It’s one of the internet’s favorite aphorisms, a sentiment birthed perhaps ages ago by cranky critics long tired of endless sequels, remakes, reboots, and extended universes. It’s been borne out by decades of the same forever failing to meet the lofty expectations set by culture-shifting movies, books, and entertaining diversions like Alien, Ghostbusters, Predator, and Star Wars, all of which have seen at least one sequel or other extension within the last few years. It haunts the makers of any spin-off or homage or parody within minutes of its announcement on today’s media-obsessed content mills and social networks.

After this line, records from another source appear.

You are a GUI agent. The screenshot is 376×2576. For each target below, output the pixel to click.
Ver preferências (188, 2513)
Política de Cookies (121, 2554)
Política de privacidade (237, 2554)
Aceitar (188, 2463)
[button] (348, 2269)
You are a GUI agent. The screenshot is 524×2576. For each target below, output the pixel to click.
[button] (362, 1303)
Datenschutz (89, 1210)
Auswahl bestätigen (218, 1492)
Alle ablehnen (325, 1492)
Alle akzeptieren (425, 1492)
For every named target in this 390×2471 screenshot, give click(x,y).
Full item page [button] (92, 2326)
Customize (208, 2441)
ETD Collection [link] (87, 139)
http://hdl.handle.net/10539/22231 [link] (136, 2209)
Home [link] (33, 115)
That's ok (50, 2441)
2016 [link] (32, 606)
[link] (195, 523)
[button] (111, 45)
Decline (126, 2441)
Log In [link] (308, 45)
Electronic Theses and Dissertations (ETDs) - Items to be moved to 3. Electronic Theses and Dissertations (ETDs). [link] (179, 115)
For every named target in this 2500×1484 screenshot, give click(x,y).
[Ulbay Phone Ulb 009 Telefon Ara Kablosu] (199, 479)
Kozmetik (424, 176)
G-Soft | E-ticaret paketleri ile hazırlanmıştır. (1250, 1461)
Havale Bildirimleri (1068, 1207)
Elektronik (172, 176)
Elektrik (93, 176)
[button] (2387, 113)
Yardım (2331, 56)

So, why, then, do artists continually return to the same creative wells of inspiration when they need to turn around their public perception in a hurry? Just look at today’s album release schedule; there are numbered return projects from Lil Wayne (Tha Carter V), Logic (YSIV) , and Kevin Gates (Luca Brasi 3), while Kanye West’s Yandhi is at least a spiritual successor to 2013’s Yeezus and was rumored to be titeld Yeezus 2 at one point. Kanye has spent the better part of the month teasing fans with the possibility of a sequel to 2011’s collaborative album with Jay-Z, Watch The Throne, and even announced the conclusion of his early-career tetralogy of albums with the long-awaited Good Ass Job, now bequeathed to the musical catalog of his fellow Chicagoan and quasi-protege Chance The Rapper.